[Фрагмент файла данных]
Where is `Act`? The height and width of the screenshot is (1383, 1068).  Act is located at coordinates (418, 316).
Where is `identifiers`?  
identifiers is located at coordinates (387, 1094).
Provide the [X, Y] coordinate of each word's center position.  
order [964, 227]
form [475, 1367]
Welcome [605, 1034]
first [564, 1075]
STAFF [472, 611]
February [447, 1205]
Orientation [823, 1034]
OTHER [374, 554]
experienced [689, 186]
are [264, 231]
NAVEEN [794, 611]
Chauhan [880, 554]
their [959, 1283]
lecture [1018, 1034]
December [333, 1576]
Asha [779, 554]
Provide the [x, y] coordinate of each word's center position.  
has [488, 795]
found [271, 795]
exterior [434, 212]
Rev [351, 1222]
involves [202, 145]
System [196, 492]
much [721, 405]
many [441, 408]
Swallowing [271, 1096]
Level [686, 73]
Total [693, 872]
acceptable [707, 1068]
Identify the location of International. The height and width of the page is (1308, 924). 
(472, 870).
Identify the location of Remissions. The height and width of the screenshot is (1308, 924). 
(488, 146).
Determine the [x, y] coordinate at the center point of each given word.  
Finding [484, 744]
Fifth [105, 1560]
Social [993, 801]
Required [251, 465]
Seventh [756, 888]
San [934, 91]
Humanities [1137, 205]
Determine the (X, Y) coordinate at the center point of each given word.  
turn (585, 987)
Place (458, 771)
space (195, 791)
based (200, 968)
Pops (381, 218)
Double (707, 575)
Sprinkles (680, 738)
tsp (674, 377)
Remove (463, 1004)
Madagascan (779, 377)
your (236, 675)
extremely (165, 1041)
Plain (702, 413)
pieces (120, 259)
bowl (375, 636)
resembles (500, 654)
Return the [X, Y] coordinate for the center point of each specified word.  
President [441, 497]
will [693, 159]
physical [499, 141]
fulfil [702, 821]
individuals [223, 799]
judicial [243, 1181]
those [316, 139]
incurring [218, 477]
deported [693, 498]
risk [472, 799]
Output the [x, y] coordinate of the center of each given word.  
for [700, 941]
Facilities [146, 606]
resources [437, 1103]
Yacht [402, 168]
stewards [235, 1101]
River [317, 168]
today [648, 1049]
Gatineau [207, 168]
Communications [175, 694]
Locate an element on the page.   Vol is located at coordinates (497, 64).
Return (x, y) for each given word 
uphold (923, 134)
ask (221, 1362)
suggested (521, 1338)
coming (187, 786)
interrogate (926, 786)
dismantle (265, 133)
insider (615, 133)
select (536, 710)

Задание: В каких строках материала выше встречается слово «word»? Соберите все такие строки.

Ответ:
Provide the [X, Y] coordinate of each word's center position.  
Provide the [x, y] coordinate of each word's center position.  
Determine the [x, y] coordinate at the center point of each given word.  
Determine the (X, Y) coordinate at the center point of each given word.  
Return the [X, Y] coordinate for the center point of each specified word.  
Output the [x, y] coordinate of the center of each given word.  
Return (x, y) for each given word 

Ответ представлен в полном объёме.